Depuis la dévastation de l’Amérique, les Espagnols, qui ont pris la place de ses anciens habitants, n’ont pu la repeupler : au contraire, par une fatalité que je ferais mieux de nommer une justice divine, les destructeurs se détruisent eux-mêmes, et se consument tous les jours.

Les princes ne doivent donc point songer à peupler de grands pays par des colonies. [1] Je ne dis pas qu’elles ne réussissent quelquefois ; il y a des climats si heureux, que l’espèce s’y multiplie toujours ; témoin ces îles [2] qui ont été peuplées par des malades que quelques vaisseaux y avaient abandonnés, et qui y recouvraient aussitôt la santé.

Mais, quand ces colonies réussiraient, au lieu d’augmenter la puissance, elles ne feraient que la partager ; à moins qu’elles n’eussent très-peu d’étendue, comme sont celles que l’on envoie pour occuper quelque place pour le commerce.

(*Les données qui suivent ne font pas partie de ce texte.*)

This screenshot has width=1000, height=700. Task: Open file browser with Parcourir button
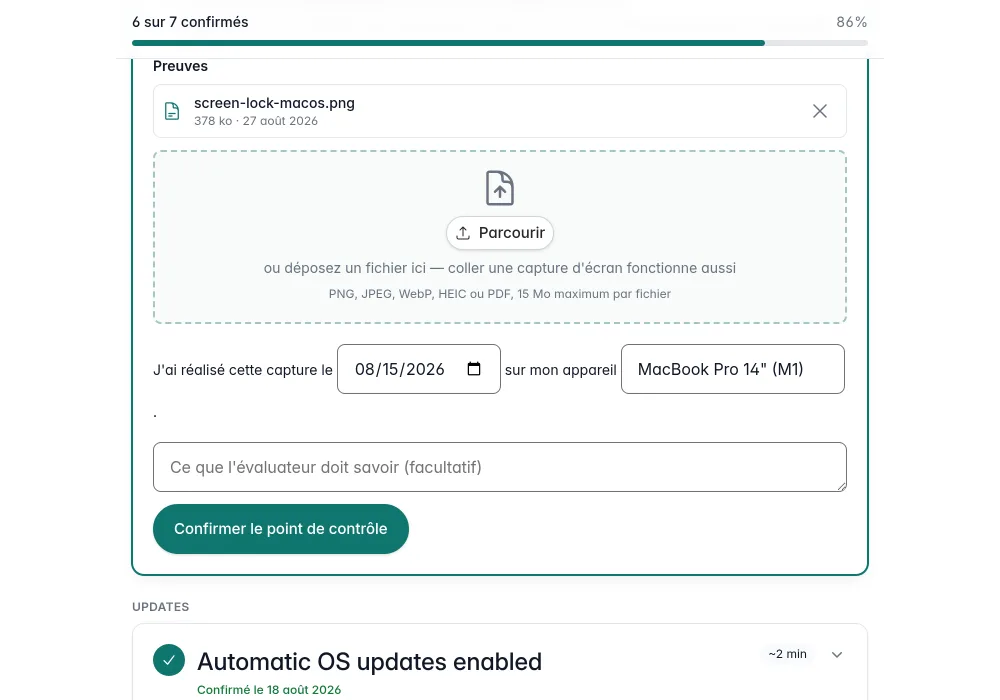pos(499,233)
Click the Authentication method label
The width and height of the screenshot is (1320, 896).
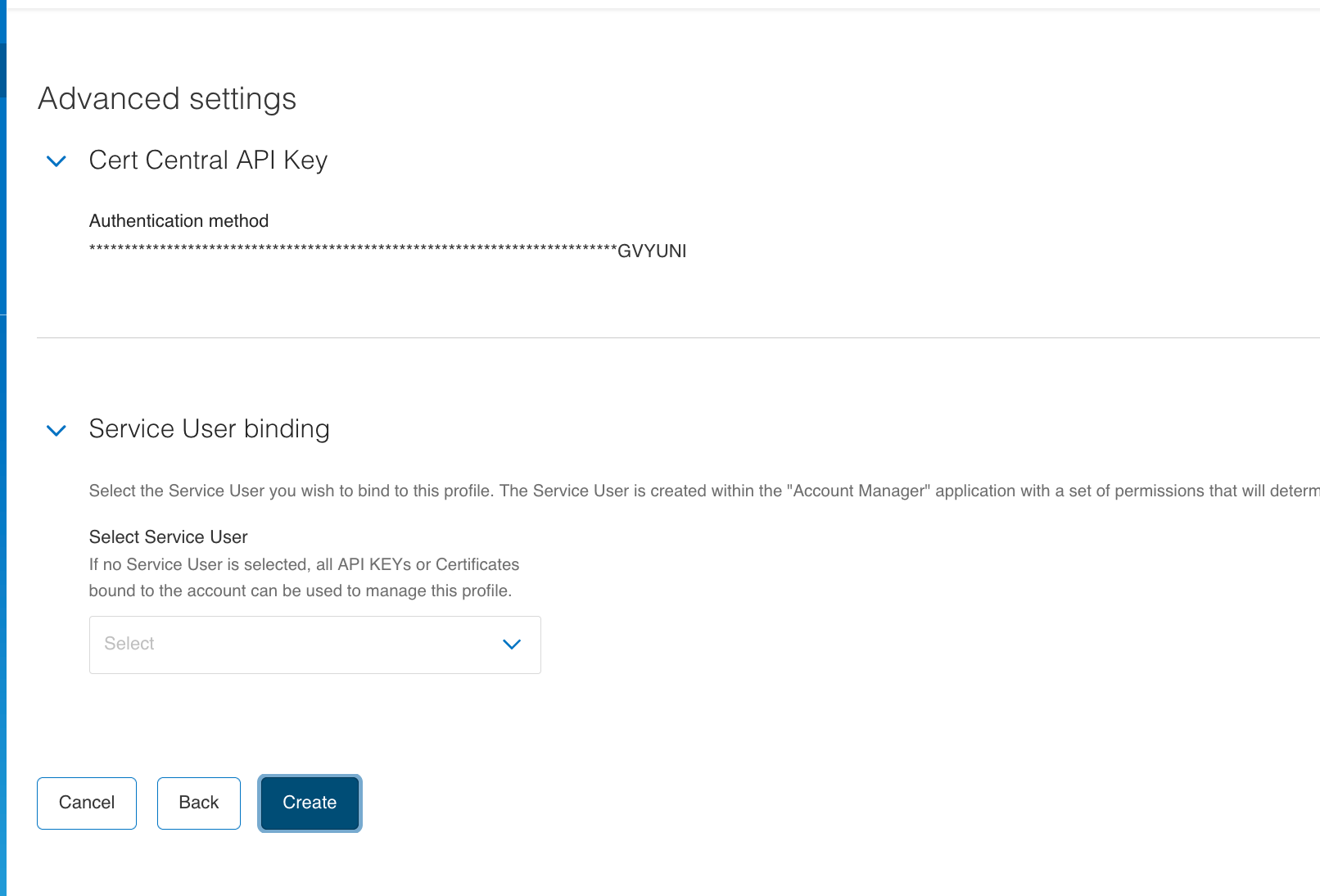point(179,221)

Les Carthaginois avaient, comme les Espagnols, découvert l’Amérique, ou au moins de grandes îles dans lesquelles ils faisaient un commerce prodigieux ; mais, quand ils virent le nombre de leurs habitants diminuer, cette sage république défendit à ses sujets ce commerce et cette navigation.

J’ose le dire : au lieu de faire passer les Espagnols dans les Indes, il faudrait faire repasser les Indiens et les métifs [3] en Espagne ; il faudrait rendre à cette monarchie

  1. Témoin l’Amérique du Nord et l’Australie ?
  2. L’auteur parle peut-être de l’Ile de Bourbon. (M.)
  3. A. Tous les métifs.

    Les métifs ou métis sont les fils d'Indiens ou d'Espagnols.